British low-cost airline easyJet said its first-half winter performance would improve from last year, helped by robust travel demand and a slight easing of competition in the European short-haul flying market.
EasyJet on Tuesday said it now expected first-half revenue per seat to increase by mid to high single digits, upgrading a previous forecast for it to rise by low to mid single digits.
Reporting on the quieter winter period when fewer people travel, the airline, which tends to make all of its profit in the summer, said its first-half headline pretax loss would narrow from last year when it made a loss of 275 million pounds.
The outlook for short-haul European airlines has brightened since earlier in January when easyJet’s Irish rival Ryanair upgraded its profit forecast on strong demand for flying during the holiday season.
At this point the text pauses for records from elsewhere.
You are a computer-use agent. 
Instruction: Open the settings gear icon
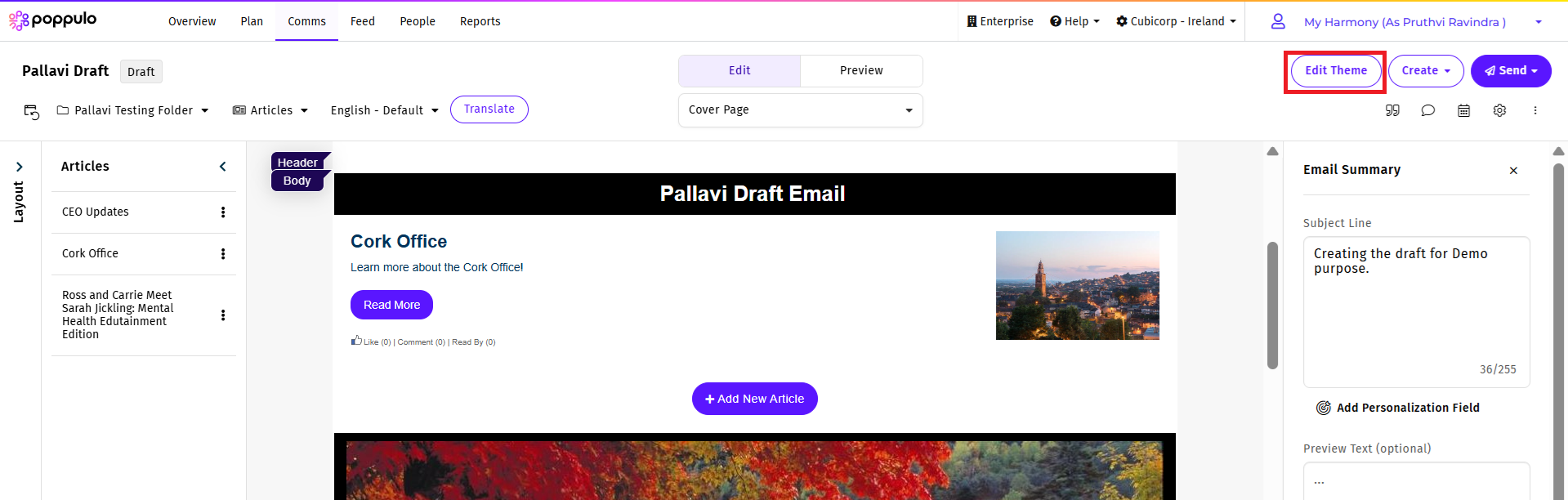(x=1499, y=110)
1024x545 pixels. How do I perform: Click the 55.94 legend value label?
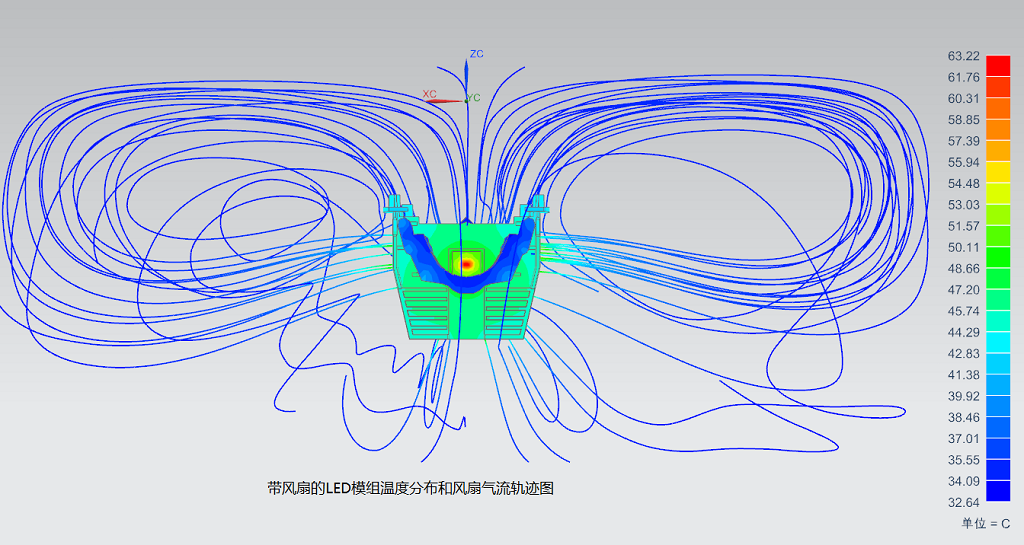963,162
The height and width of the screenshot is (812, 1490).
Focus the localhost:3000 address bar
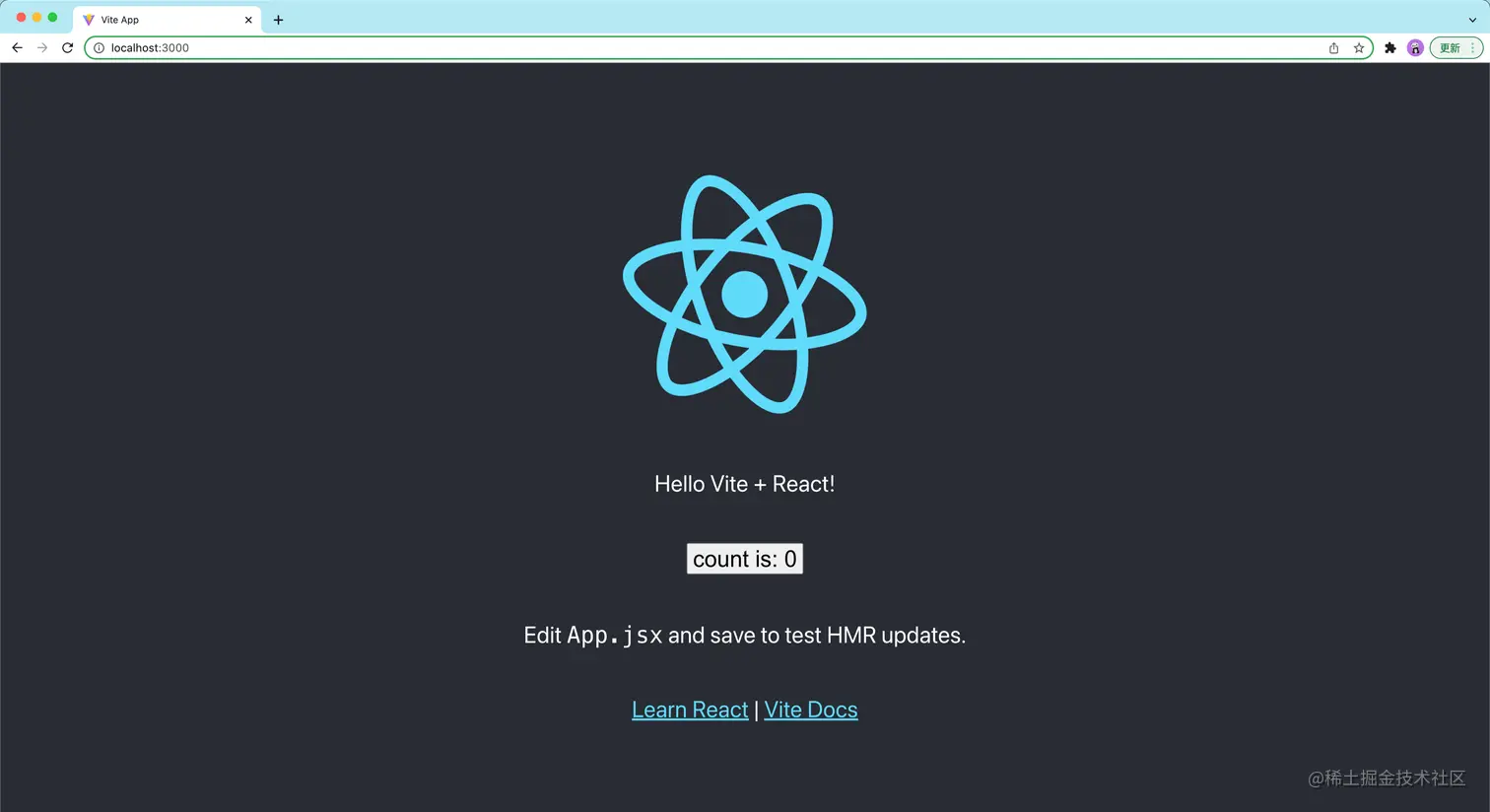click(x=728, y=47)
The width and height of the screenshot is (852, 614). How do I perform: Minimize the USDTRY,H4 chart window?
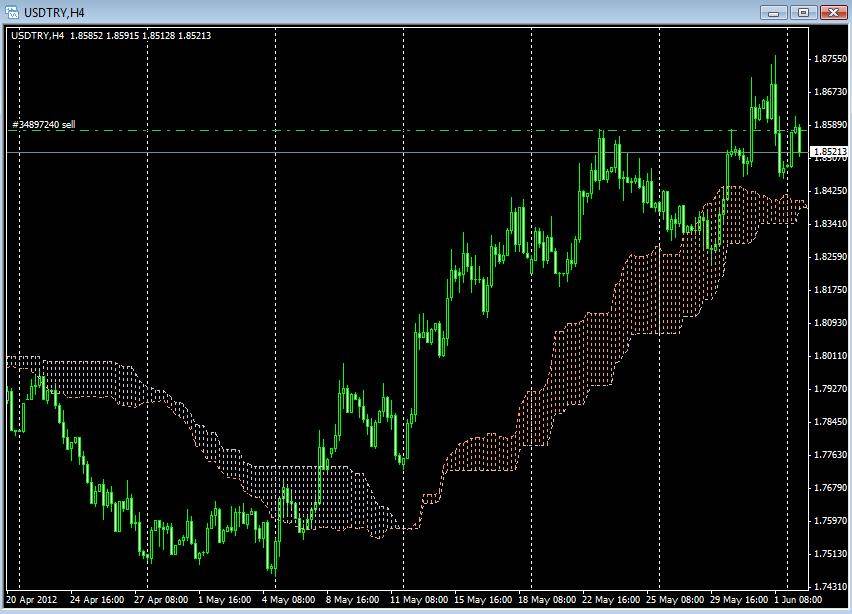pyautogui.click(x=774, y=12)
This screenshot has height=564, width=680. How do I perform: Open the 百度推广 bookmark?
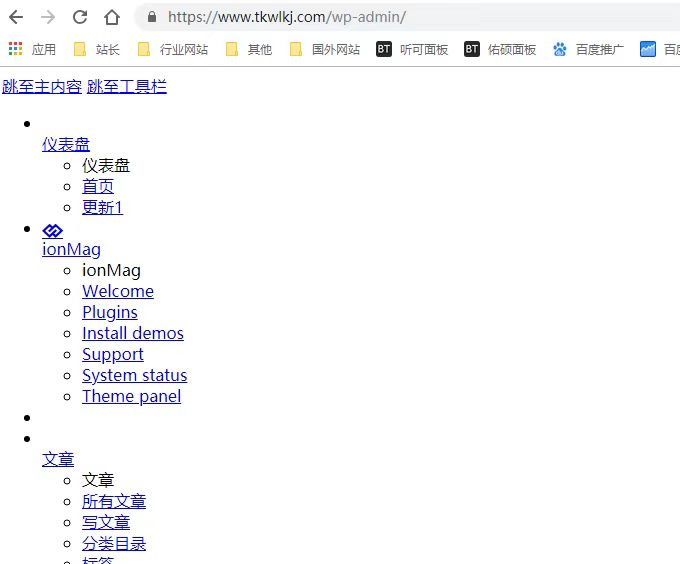[588, 49]
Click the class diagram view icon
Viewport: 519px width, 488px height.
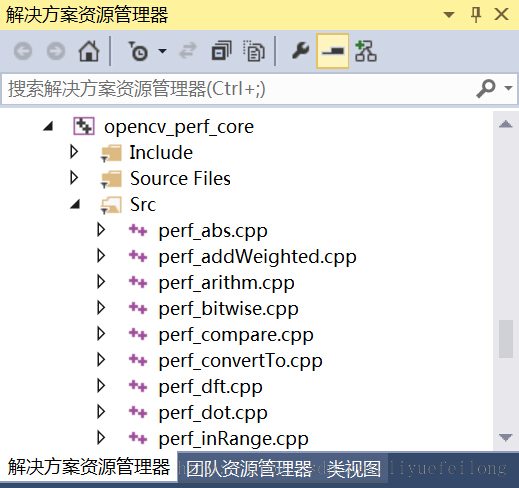pyautogui.click(x=366, y=51)
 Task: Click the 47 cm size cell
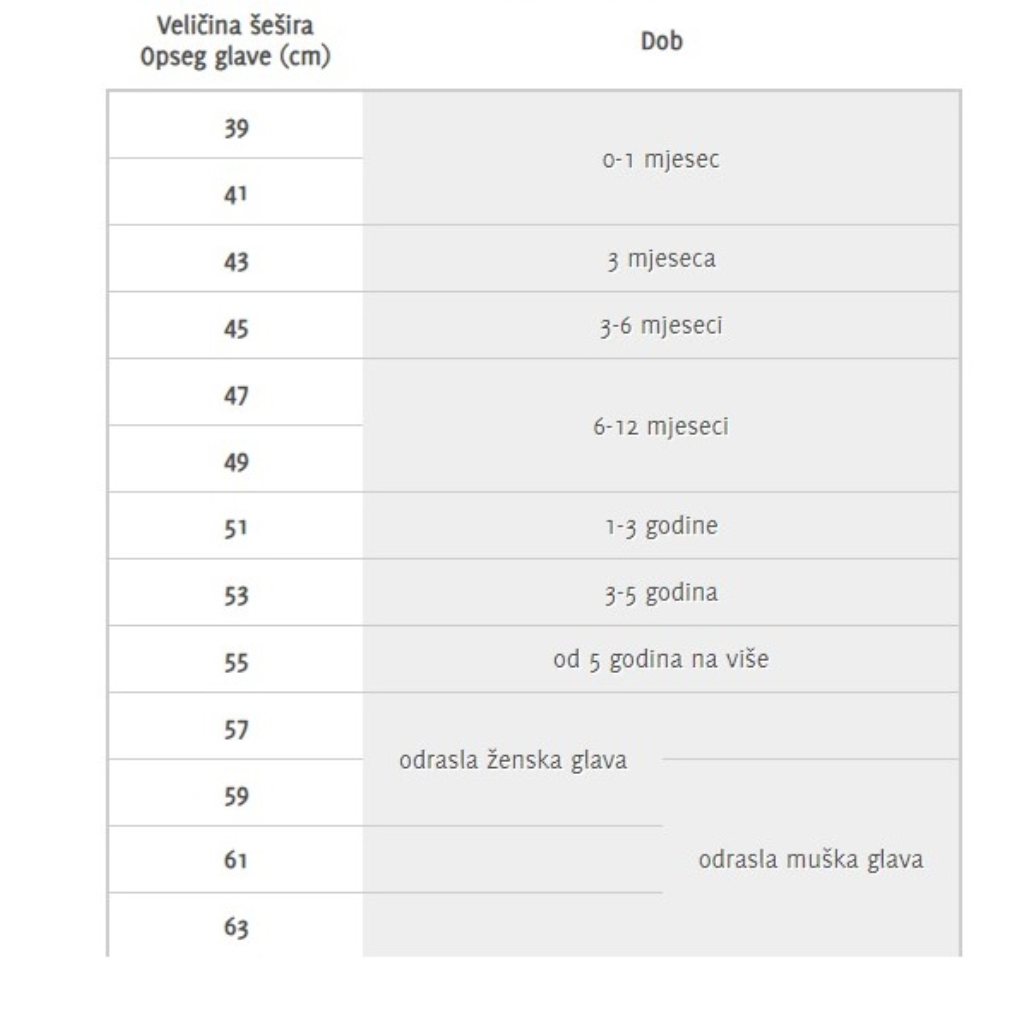236,395
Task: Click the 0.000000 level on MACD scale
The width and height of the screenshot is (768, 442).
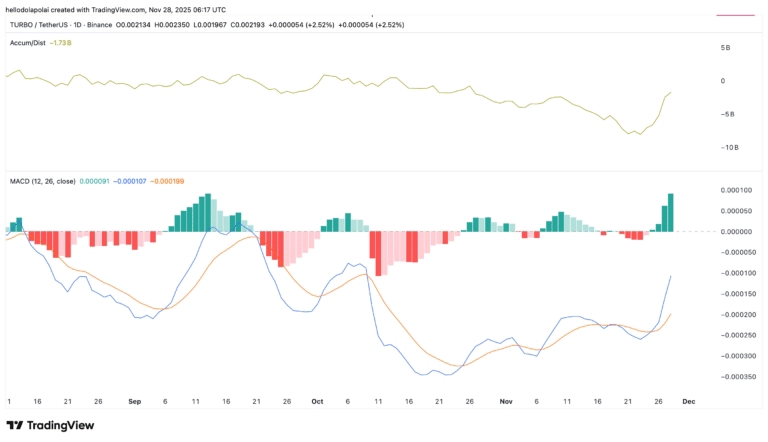Action: pyautogui.click(x=734, y=232)
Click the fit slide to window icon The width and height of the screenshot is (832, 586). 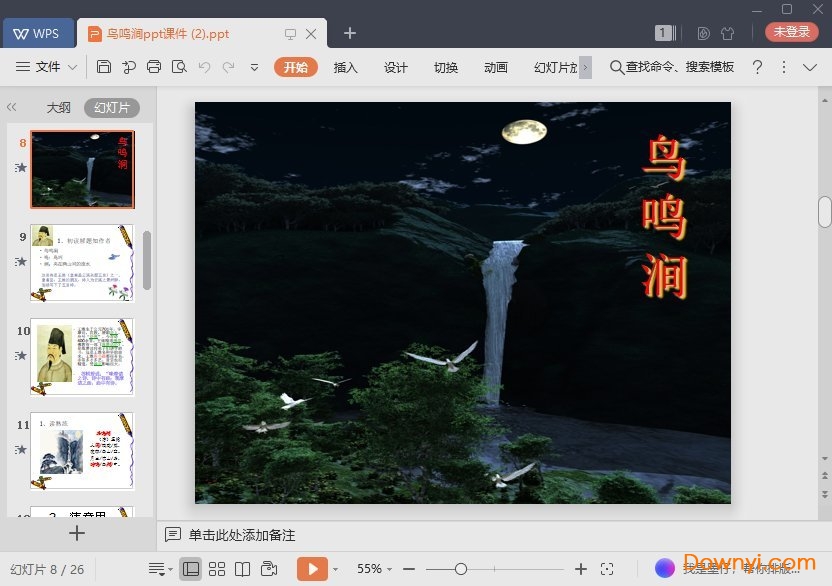point(608,568)
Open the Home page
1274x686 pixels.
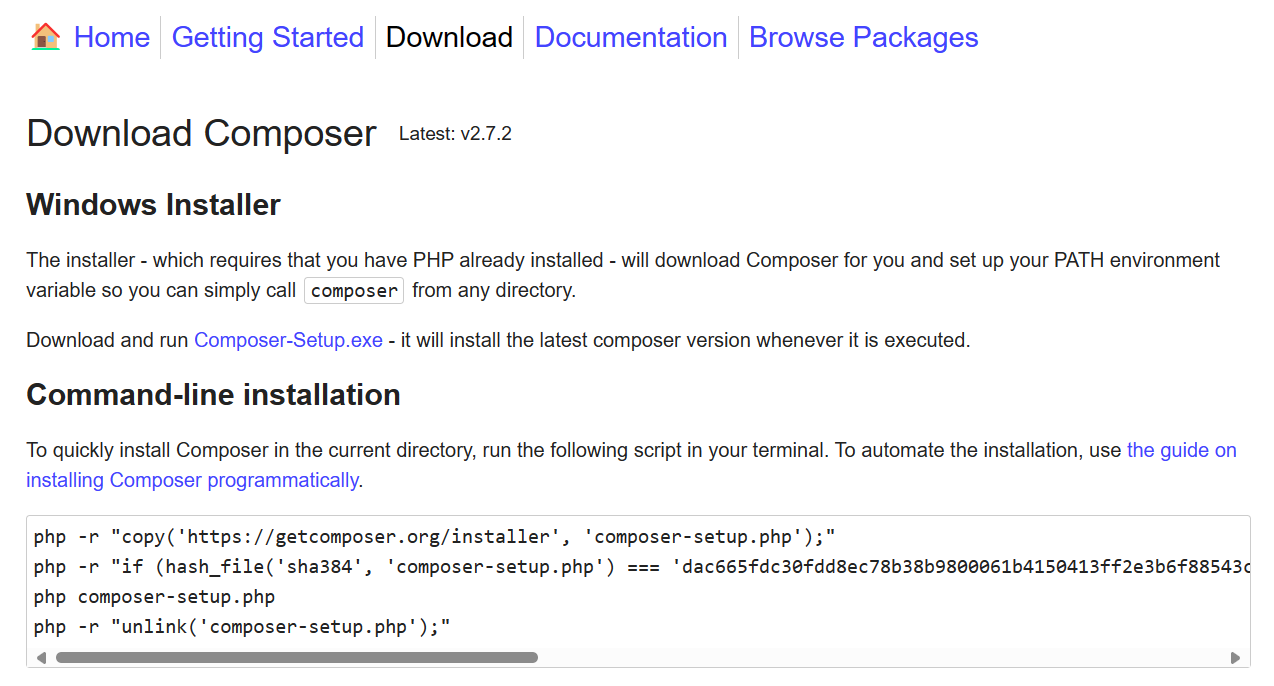[x=111, y=37]
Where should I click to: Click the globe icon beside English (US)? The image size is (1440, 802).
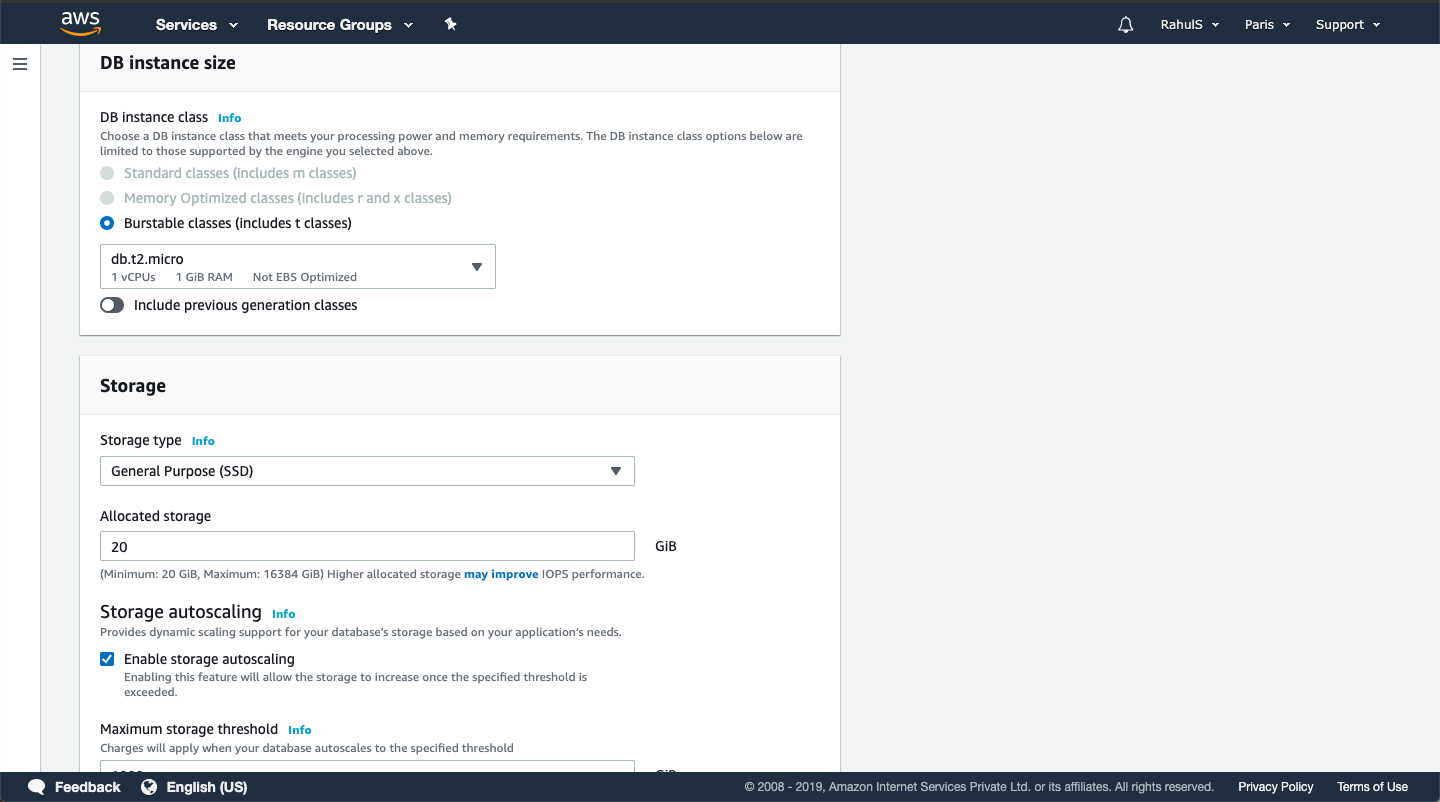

EasyJet Chief Executive Johan Lundgren said in a statement that the company had made a strong start to the year.
“The improvement in our revenue per seat has been driven by our self-help revenue initiatives combined with robust customer demand and a lower capacity growth market,” he said.
The profit outlook for short-haul airlines like easyJet and Ryanair has been helped by subdued capacity growth in the market.
That has been driven by airline discipline, plus the grounding of the Boeing 737 MAX, as well as competitor Norwegian shrinking its short-haul business, and the withdrawal of travel company Thomas Cook which failed last year.